You've probably spent hours slaving over the reception seating chart, but have you given thought to special seating at the wedding ceremony? Many couples also decide to assign seats at the ceremony for their family members to make sure they have a prime spot to witness their nuptials. But should you do this? And if you decide to do so, who gets a reserved seat? Our wedding experts are here to answer your ceremony seating questions in our daily post.

Do I need to save seats for family members at the ceremony?

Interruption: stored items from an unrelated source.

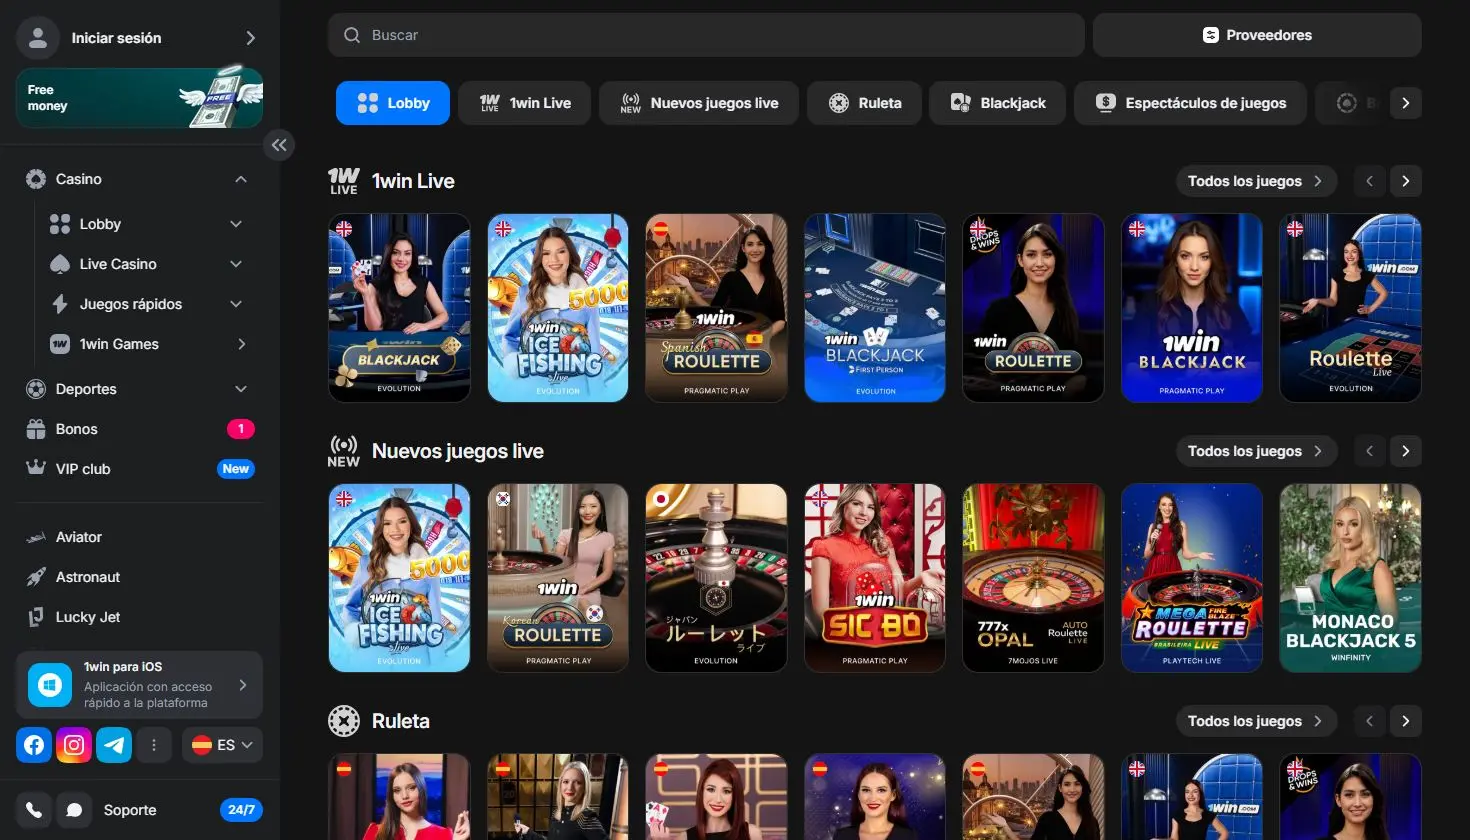Open the Monaco Blackjack 5 game

pyautogui.click(x=1350, y=578)
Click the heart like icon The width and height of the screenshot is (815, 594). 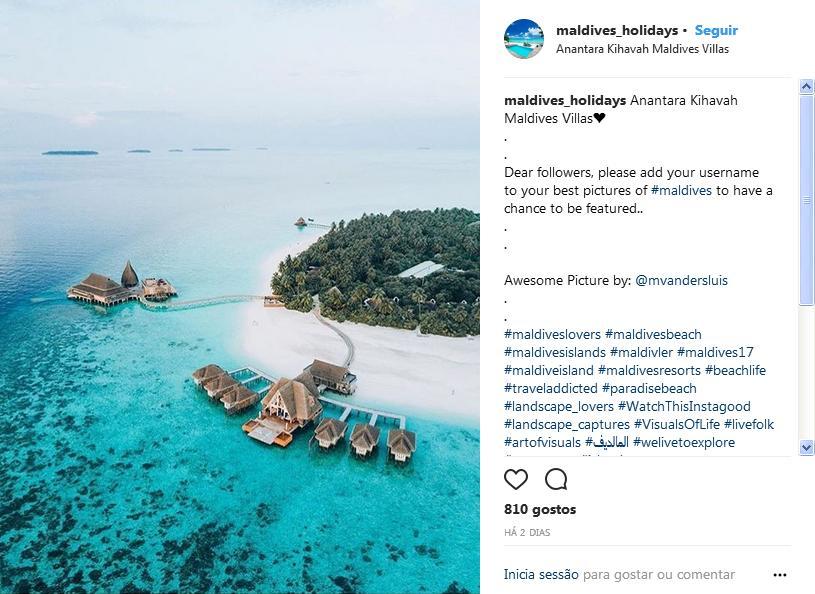click(516, 479)
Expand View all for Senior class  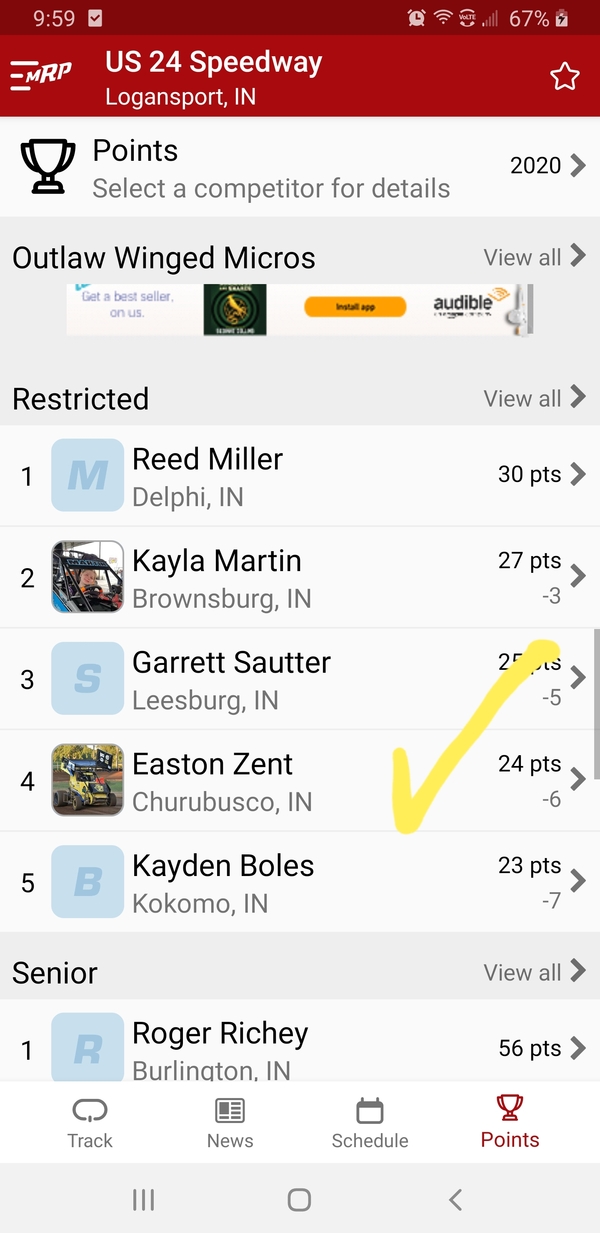click(534, 972)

It's always a thoughtful gesture to reserve ceremony seats for family members. This way, they are guaranteed a prime viewing spot as they watch you and your groom exchange wedding vows. And while most guests already know not to sit in the first couple of rows, it's a good idea to take the extra step and mark them as reserved to avoid any confusion. Block rows off by draping a length of ribbon or garland across the opening of the rows to prevent other guests from sitting there. You could go a step further by creating signs with printed names that are attached to each reserved seat. In addition, you'll want to brief your ushers on who gets a reserved seat (provide them with a printed list that they can refer to).

And as you're working out the reserved ceremony seating, keep in mind:

•Elderly guests should be seated near the front.

•Guests in wheelchairs or on crutches should sit at the end of a pew.

•The first four or five rows may be reserved for immediate and extended family (like aunts, uncles, cousins, and godparents) and other special guests (like the parents of a child attendant).